Three pillars: lifestyle (diet, exercise, smoking cessation, weight), event prevention (antiplatelet/anticoagulation as per context, lipid control and comorbidities), and symptom control with antianginal drugs.
2) What is “first-line” for symptoms?
Beta-blocker or calcium-channel blocker (CCB). Always provide sublingual nitrate for relief of attacks. The choice between BB and CCB depends on heart rate (HR), blood pressure (BP), and comorbidities.
3) When to prefer a dihydropyridine CCB over a beta-blocker?
In baseline bradycardia or when vasospasm is suspected. Examples: amlodipine/felodipine (ideally sustained-release). Avoid immediate-release nifedipine.

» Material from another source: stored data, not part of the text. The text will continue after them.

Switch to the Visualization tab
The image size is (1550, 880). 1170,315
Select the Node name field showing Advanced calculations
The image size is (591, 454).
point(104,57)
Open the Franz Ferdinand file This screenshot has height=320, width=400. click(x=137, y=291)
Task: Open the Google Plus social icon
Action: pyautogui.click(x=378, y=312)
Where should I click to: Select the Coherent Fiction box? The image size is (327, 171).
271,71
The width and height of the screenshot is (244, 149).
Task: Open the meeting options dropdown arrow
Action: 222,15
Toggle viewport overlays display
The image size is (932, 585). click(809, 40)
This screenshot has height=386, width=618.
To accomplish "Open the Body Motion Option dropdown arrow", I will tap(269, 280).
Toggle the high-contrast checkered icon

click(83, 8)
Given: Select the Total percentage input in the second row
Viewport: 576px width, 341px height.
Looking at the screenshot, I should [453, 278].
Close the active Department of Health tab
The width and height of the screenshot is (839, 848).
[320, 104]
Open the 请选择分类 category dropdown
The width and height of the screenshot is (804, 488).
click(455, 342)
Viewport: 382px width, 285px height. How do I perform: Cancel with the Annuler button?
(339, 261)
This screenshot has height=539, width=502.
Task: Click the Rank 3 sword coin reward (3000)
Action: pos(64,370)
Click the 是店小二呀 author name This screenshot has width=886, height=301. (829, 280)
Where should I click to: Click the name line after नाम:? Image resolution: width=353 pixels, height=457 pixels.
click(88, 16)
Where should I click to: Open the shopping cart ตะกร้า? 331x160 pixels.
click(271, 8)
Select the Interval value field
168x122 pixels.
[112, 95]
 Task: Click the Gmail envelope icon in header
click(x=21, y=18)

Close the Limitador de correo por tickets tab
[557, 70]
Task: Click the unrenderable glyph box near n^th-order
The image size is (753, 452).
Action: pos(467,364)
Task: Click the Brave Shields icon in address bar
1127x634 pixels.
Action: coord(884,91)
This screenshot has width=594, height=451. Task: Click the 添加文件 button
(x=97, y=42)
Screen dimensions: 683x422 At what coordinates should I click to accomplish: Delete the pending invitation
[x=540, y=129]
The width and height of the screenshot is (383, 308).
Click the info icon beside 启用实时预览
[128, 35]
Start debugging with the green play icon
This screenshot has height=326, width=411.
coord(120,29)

4) When to avoid non-dihydropyridine CCBs (verapamil/diltiazem)?
Avoid in heart failure with reduced ejection fraction, bradycardia, and AV block. Do not combine with beta-blockers or ivabradine (risk of bradycardia/block).
5) How to use sublingual nitrates in an attack and for anticipatory prophylaxis?
SL nitroglycerin 0.3–0.6 mg: onset in ~5 minutes; repeat every 5 minutes up to 3 doses (15 minutes). If no relief, seek medical care. For predictable exertion, administer 5–10 minutes beforehand.
6) Long-acting nitrates: what precautions?
Use as an add-on/second line to reduce episodes. Ensure a daily nitrate-free interval of 10–12 hours to avoid tolerance. Absolute contraindication with phosphodiesterase-5 inhibitors (sildenafil/vardenafil < 24 h; tadalafil < 48 h).
7) When to consider ivabradine?
In sinus rhythm with HR ≥ 70 bpm when HR reduction is desired with minimal BP drop; as an alternative/add-on if tachycardia persists despite a tolerated beta-blocker. Avoid in sick sinus syndrome and AV block ≥ 2 without a pacemaker.
8) When to use ranolazine?
Useful when HR and BP sparing is desired (does not meaningfully lower them). Monitor QT and CYP3A4 interactions; avoid if creatinine clearance < 30 mL/min or in moderate/severe hepatic impairment.
9) What is the role of nicorandil?
An add-on option in refractory cases; combines nitric-oxide donation and potassium-channel opening. Beware of hypotension and mucosal ulceration. Do not combine with phosphodiesterase-5 inhibitors.
10) And trimetazidine?
A metabolic option in selected cases with persistent symptoms; does not change HR/BP. Use cautiously in older adults; monitor for rare extrapyramidal symptoms.
11) Which combinations are useful and which should be avoided?
Useful: DHP + beta-blocker (mitigates reflex tachycardia); combinations with nitrates/nicorandil or ranolazine. Avoid: verapamil/diltiazem + beta-blocker or + ivabradine (bradycardia/AV block).
12) How and when to reassess therapy?
Reassess at 2–4 weeks: symptoms, HR, BP, adverse effects, and adherence. If control is insufficient or intolerance occurs, optimise dose, add/switch a second-line antianginal, and reassess. Consider risk stratification and revascularisation when symptoms persist or risk is high.
13) Do lipid, blood pressure, and comorbidity control influence symptoms?
Yes. Statins (with/without ezetimibe/PCSK9 inhibitors) reduce events and may lessen angina. Treating hypertension and comorbidities (diabetes, heart failure, kidney disease) improves symptoms and prognosis.
14) Is there clear superiority among antianginal classes?
No. Evidence does not show consistent superiority between classes for symptom relief; therefore, choice should be individualised (HR, BP, comorbidities, preferences).